Monday, December 10, 2007

Calling for Equality on Human Rights Day

In 1948, with the atrocities of World War II very much in mind, the nations of the world committed themselves to ending torture, prohibiting slavery, and protecting women, children, and minorities. On December 10, 1948, the Universal Declaration of Human Rights became the first international “bill of rights,” announcing the common fundamental belief in human dignity shared by all peoples, cultures, and nations.

Eleanor Roosevelt, the United States delegate, chaired the negotiations. Many who helped her draft the UDHR relied on her vision and on American ideals generally as the guiding lights for guaranteeing future freedoms. But throughout the debates, the legacy of slavery that still pervaded American government and culture undermined the moral authority of what Eleanor Roosevelt had to say. Many delegates from other countries pointed out the hypocrisy of an American telling others how to behave when the United States itself was doing little to stop lynchings and other racially-based violence within its own borders. Some of those other countries even used racism in America to excuse their own human rights abuses.

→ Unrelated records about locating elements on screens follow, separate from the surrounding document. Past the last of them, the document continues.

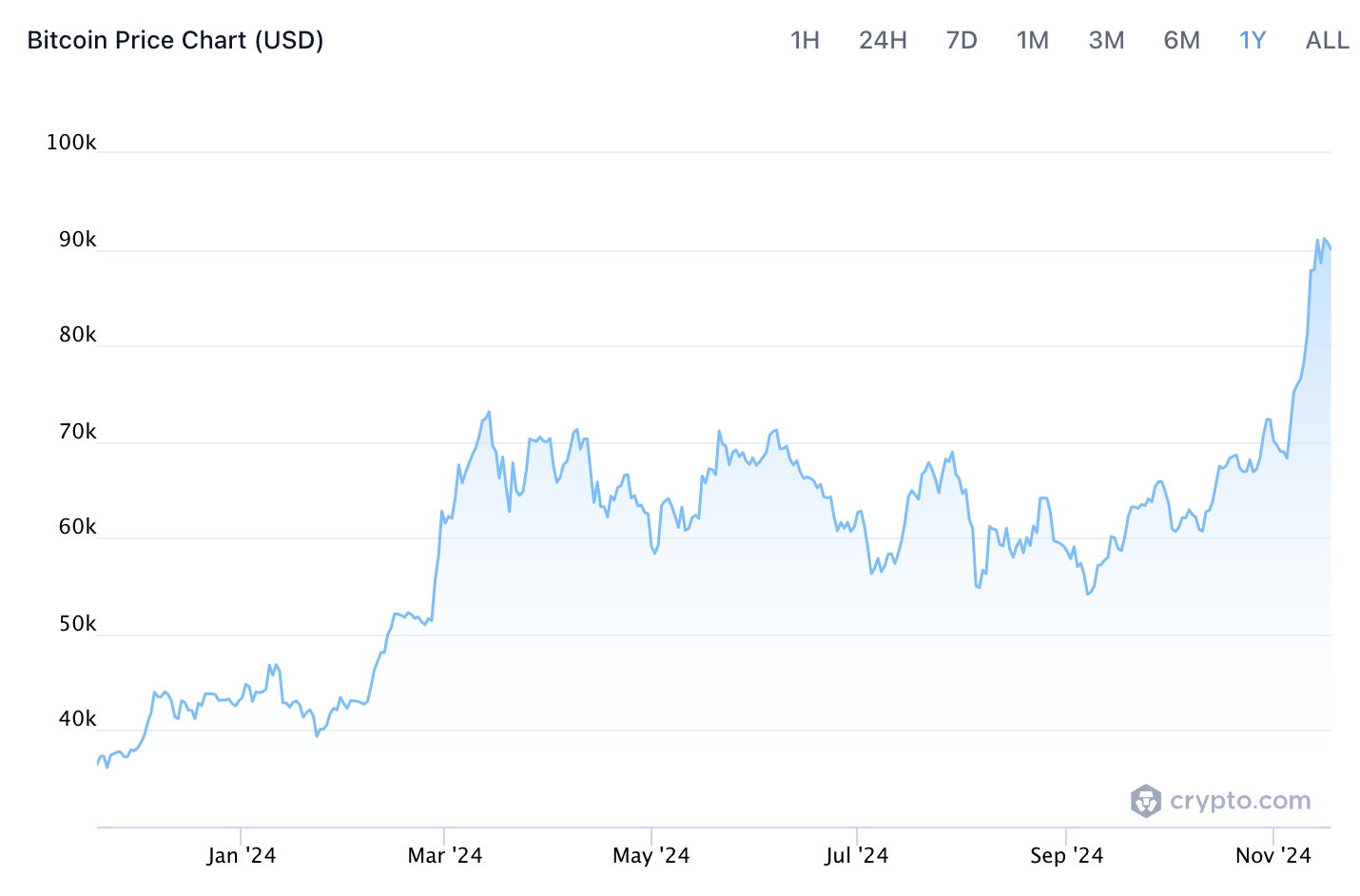The image size is (1360, 896).
Task: Switch chart to 24H view
Action: (882, 40)
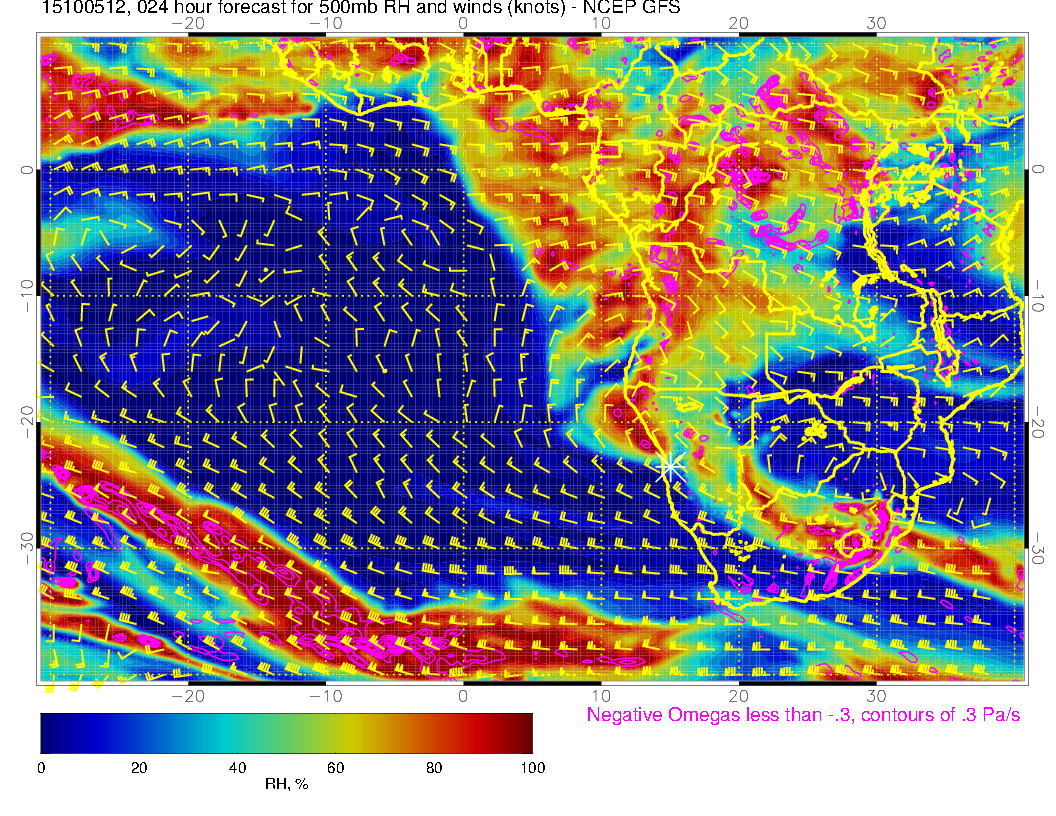Click bottom axis longitude label 0

(464, 694)
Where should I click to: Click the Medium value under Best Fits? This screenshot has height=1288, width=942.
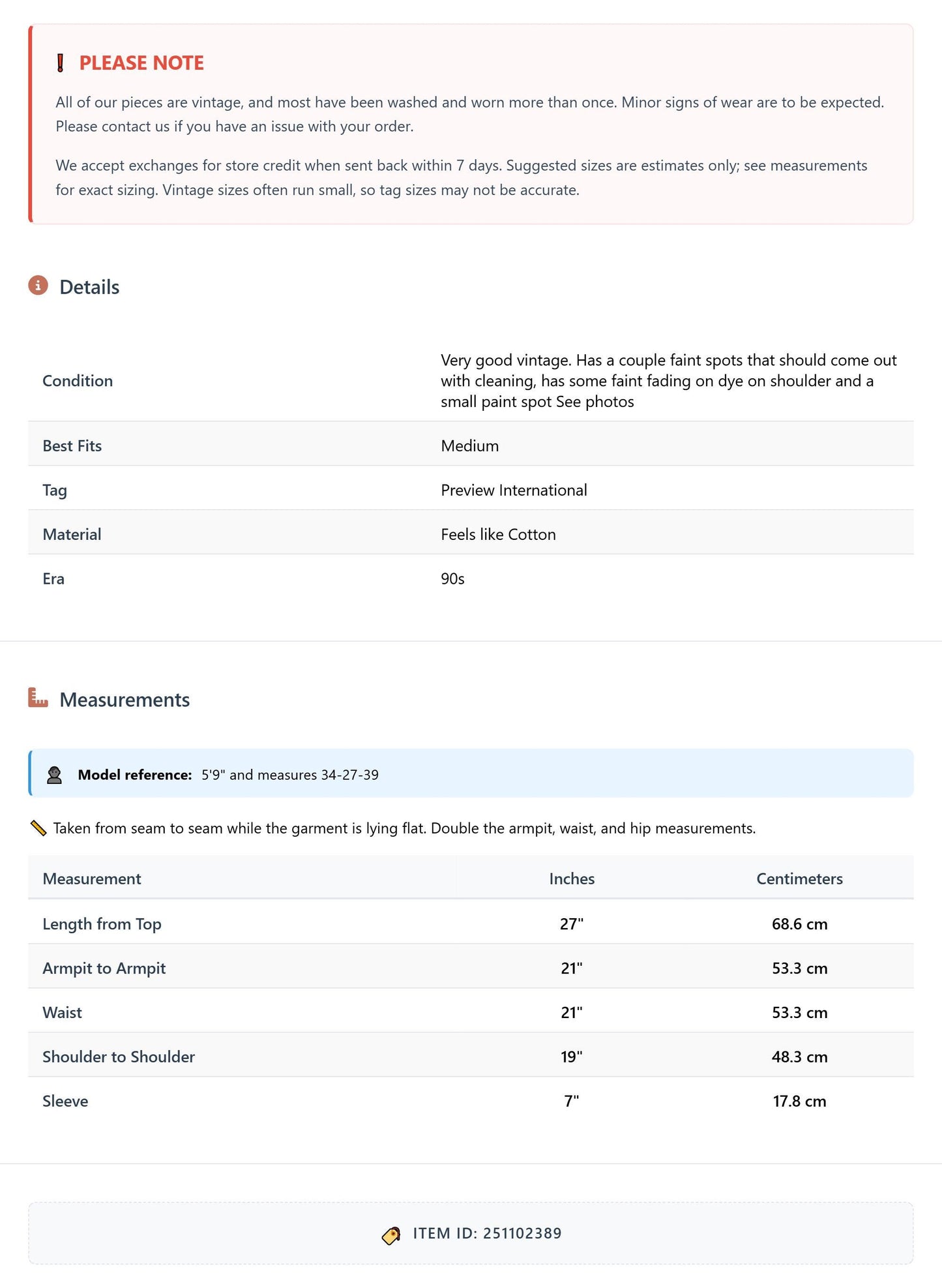(469, 446)
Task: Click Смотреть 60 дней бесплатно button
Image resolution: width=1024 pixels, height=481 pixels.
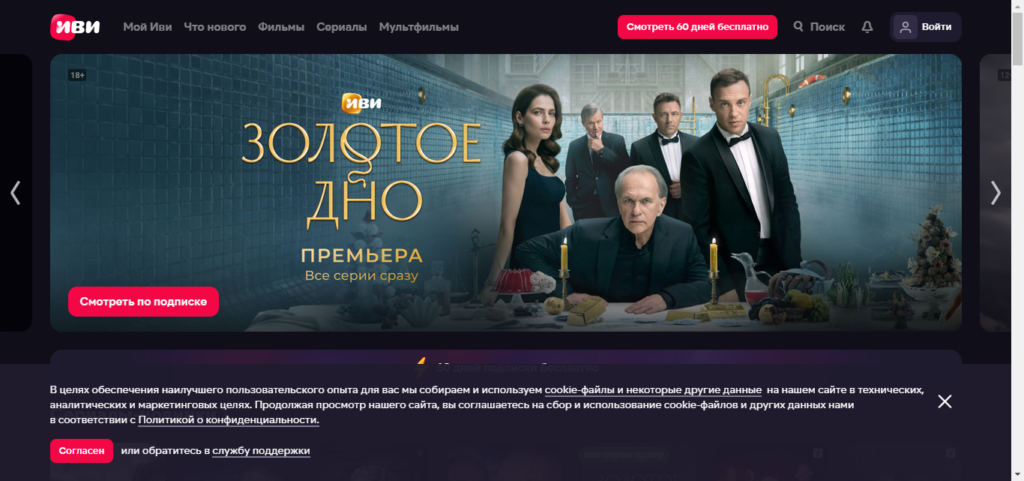Action: tap(697, 27)
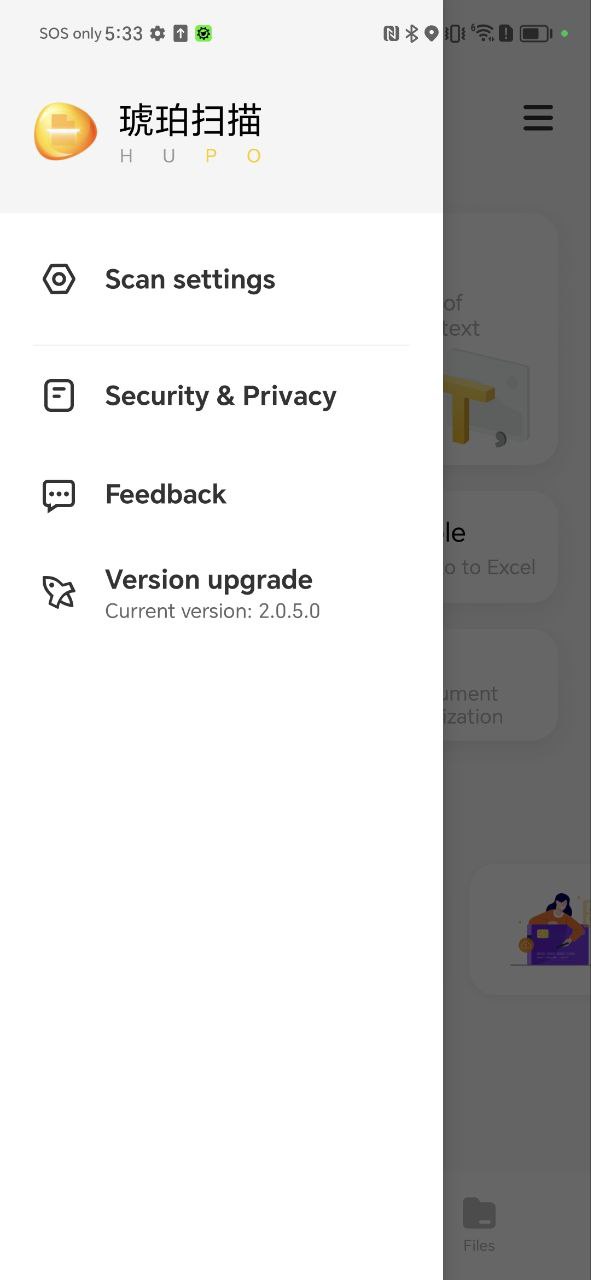Viewport: 591px width, 1280px height.
Task: Open Security & Privacy
Action: 221,396
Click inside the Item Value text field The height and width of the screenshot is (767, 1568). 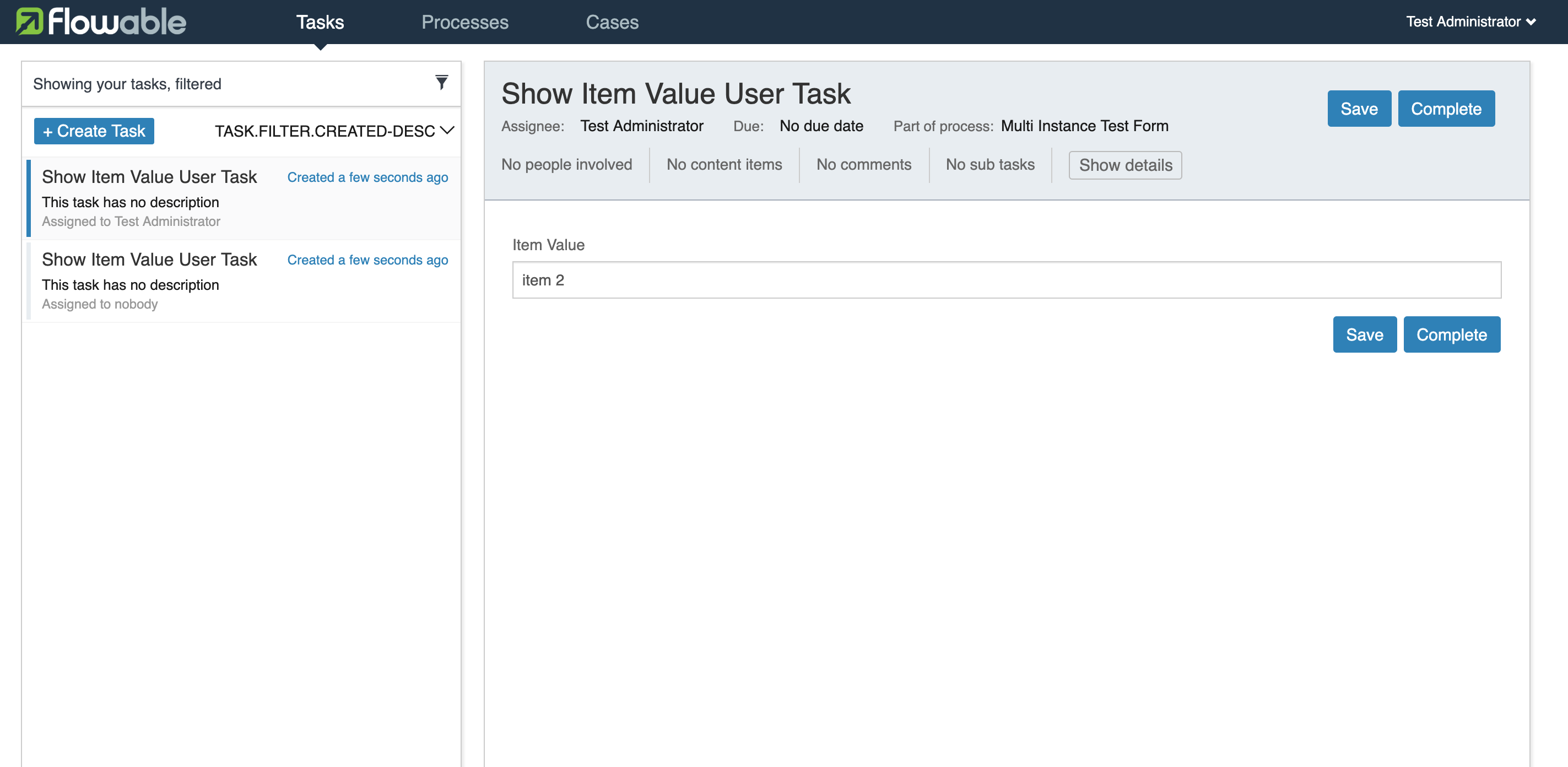(1004, 280)
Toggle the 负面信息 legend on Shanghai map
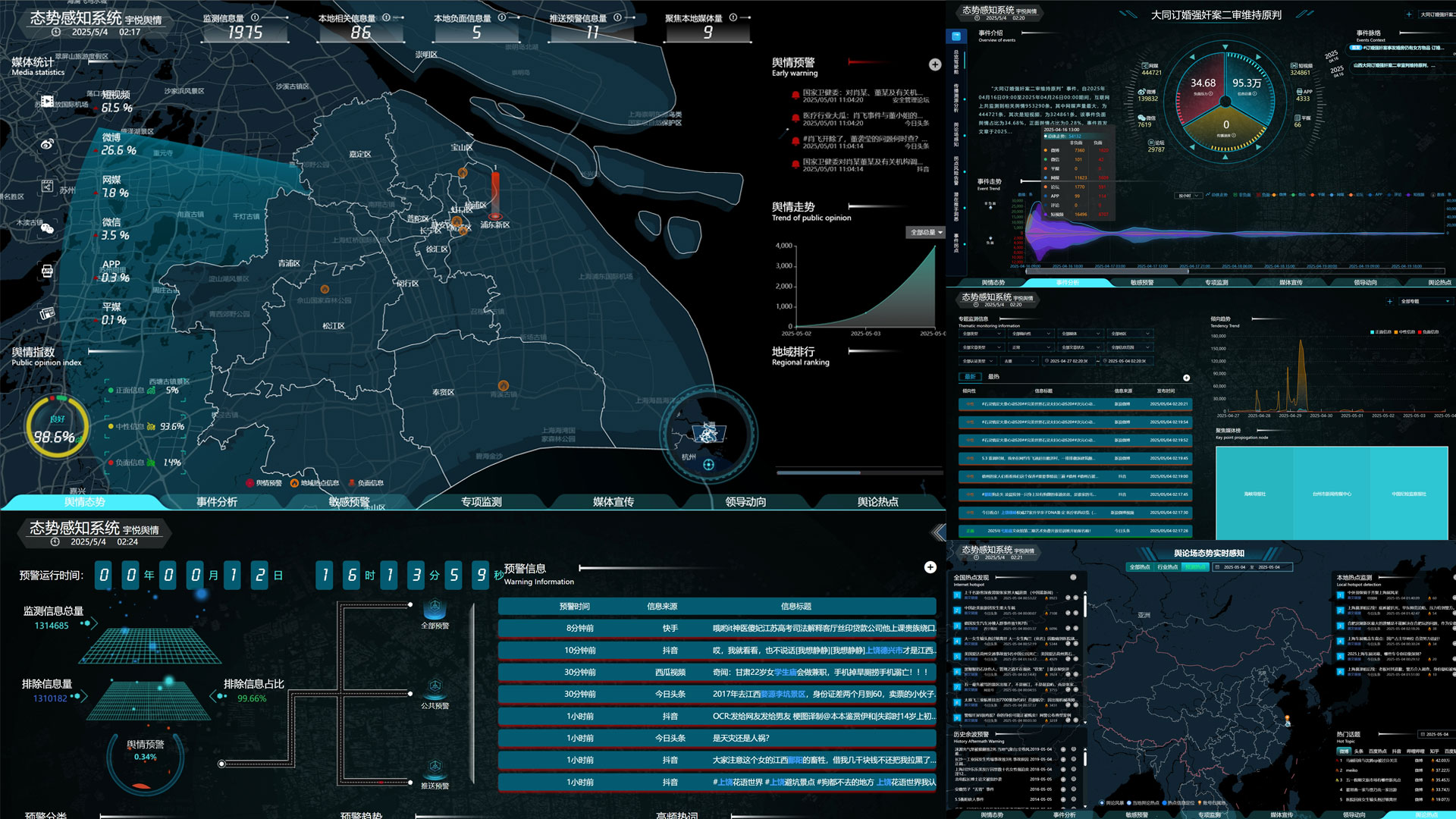 (352, 483)
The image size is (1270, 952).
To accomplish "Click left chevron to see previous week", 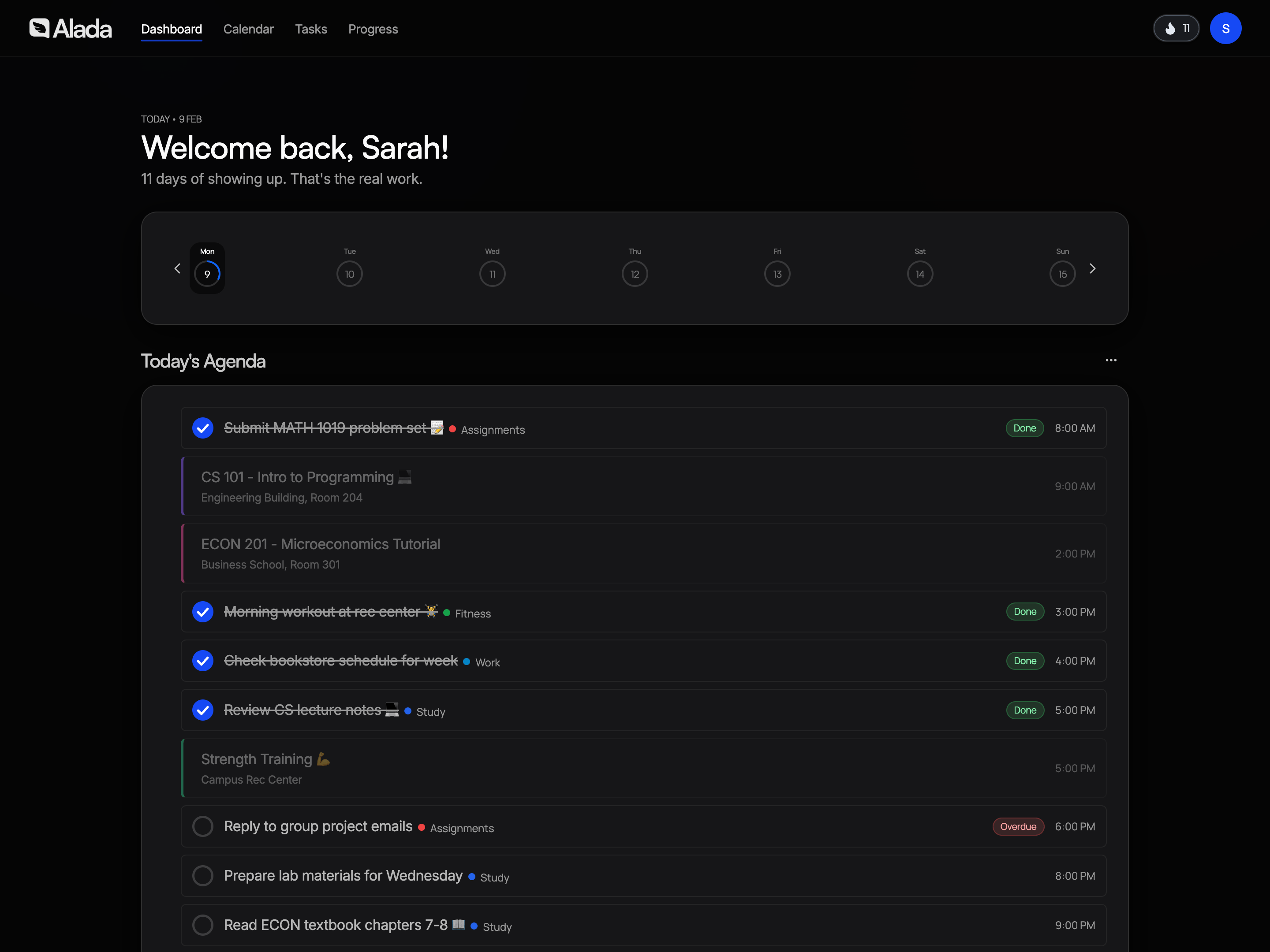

Today, racial discrimination remains pervasive and destructive in the United States. The U.S. Government recently tried to deny this was the case, painting a picture of harmony in its periodic report to the United Nations Committee to Eliminate All Forms of Racial Discrimination. The denials in that report rang just as false as they did sixty years ago.

In response, Human Rights USA worked with a coalition of US-based civil society groups to document the actual depth and breadth of racism in the United States, and how the U.S. Government has failed to implement the Convention to Eliminate All Forms of Racial Discrimination. On this anniversary, we reiterate the Universal Declaration of Human Rights’ insistence that all people are entitled to the same freedoms, regardless of their race or ethnicity. And we reiterate our own commitment to ensuring that the United States is a leader, not a bad example, of how to protect international human rights.